I

«A Monsieur l'Abbé Schertz

«Professeur de Chimie Biologique à l'institut Catholique

«Berne (Suisse)

«Cher ami,

«Vous avez mille fois raison de me reprocher ce long silence. Votre rappel me prouve que votre affection n'en est pas altérée, et c'est, avant tout, ce qui m'importe.

«Je vous remercie tout d'abord de l'intérêt que vous portez à la santé de ma femme. Depuis deux ans, elle n'a cessé d'être pour moi un sujet d'inquiétude. Son accident a eu des conséquences plus graves que je ne pouvais l'imaginer, lorsque je vous en ai fait part. Des troubles de tous ordres en ont dérivé. Après dix-huit mois de soins, elle en reste encore ébranlée, au point que nous devons peut-être renoncer à l'espoir de jamais avoir d'enfant.
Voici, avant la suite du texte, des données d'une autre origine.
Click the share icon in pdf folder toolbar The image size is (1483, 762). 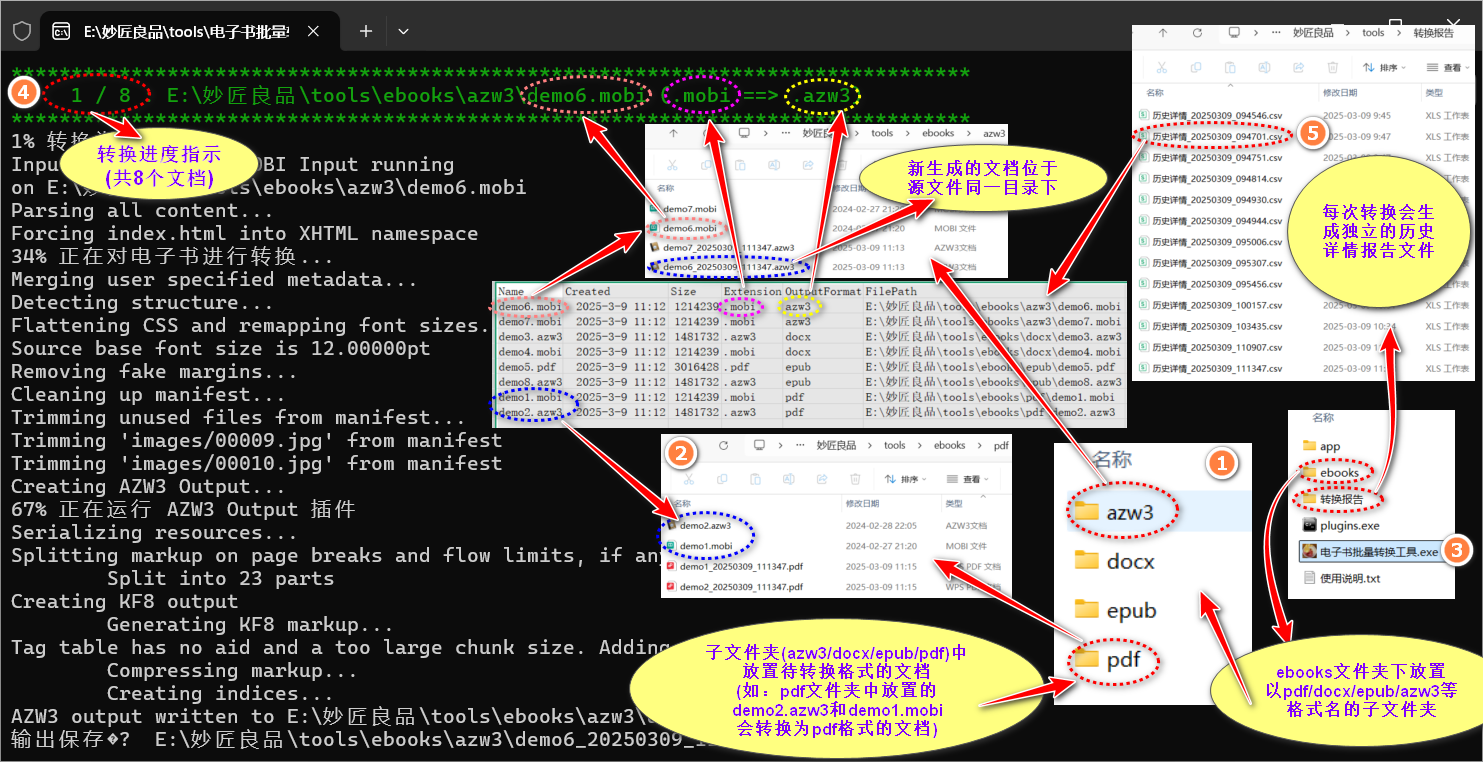click(x=822, y=479)
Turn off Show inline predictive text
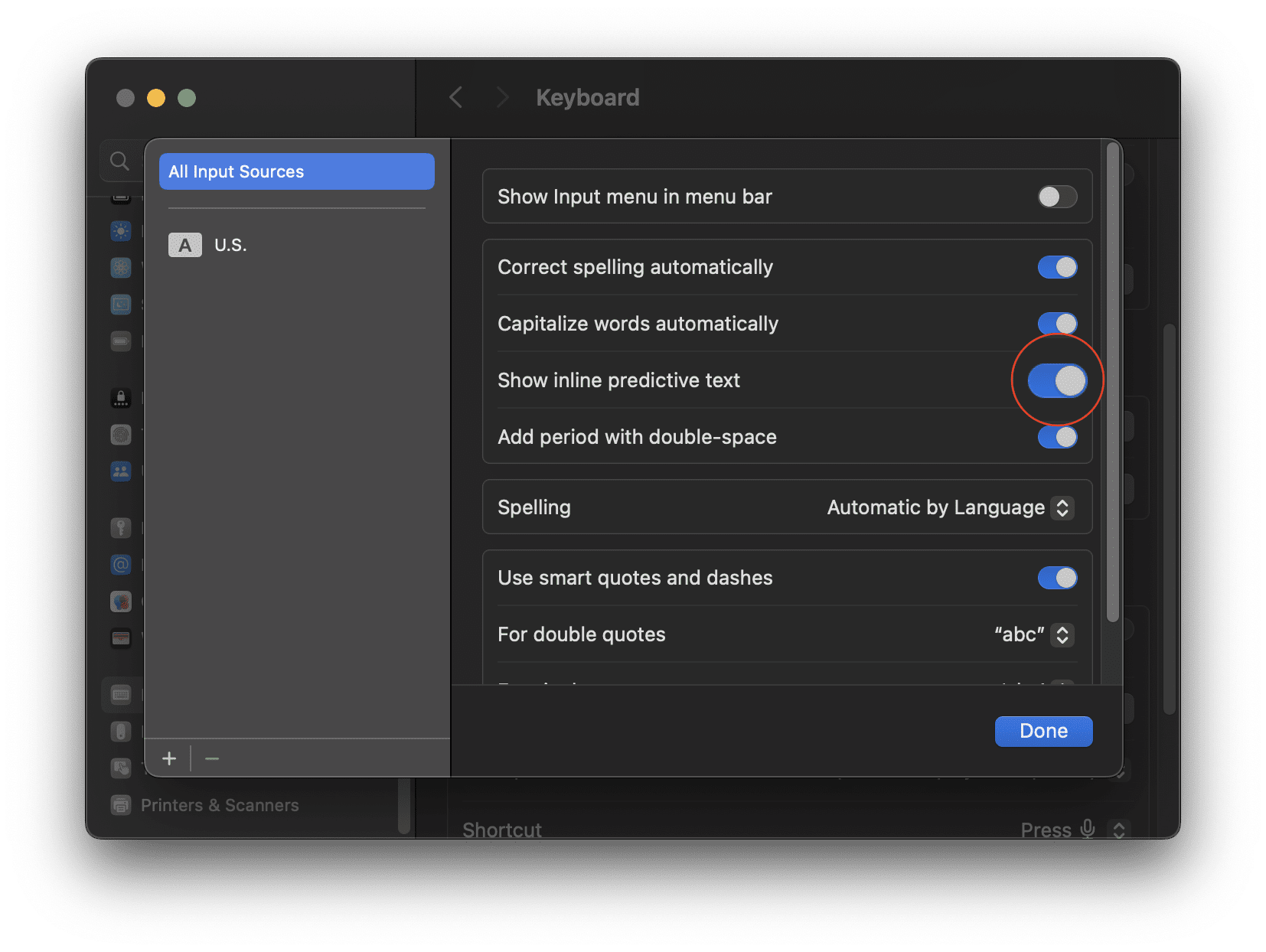 click(1057, 380)
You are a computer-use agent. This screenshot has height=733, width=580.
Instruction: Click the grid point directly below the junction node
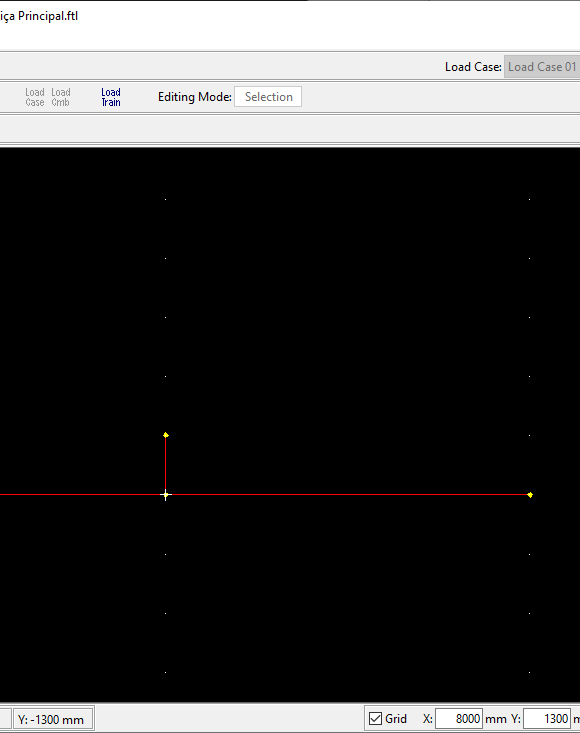(x=165, y=554)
«C'est pour elle une bien cruelle épreuve et qui a sur son moral un pénible retentissement.
«Ce n'est pas que je veuille chercher dans ces préoccupations privées une excuse à la rareté de mes lettres. Bien des fois j'ai voulu vous écrire; je ne l'ai pas fait, parce que je me sentais si éloigné des convictions religieuses que nous partagions autrefois, que je ne savais pas comment vous l'apprendre. Il faut se décider pourtant; nous sommes l'un et l'autre capables, n'est-il pas vrai? de mettre notre amitié à l'abri d'une divergence d'opinions.

«J'ai eu, dans ma vie religieuse, trois grandes étapes:

«A dix-sept ans, quand, pour la première fois, j'ai eu la notion que tout n'était pas clair dans cette religion «révélée»; quand j'ai compris que le doute n'était pas une imagination coupable, que l'on chasse en secouant la tête, mais une hantise tenace, impérieuse comme la vérité; une pointe fichée au plus profond de la croyance, et qui l'épuise, goutte à goutte.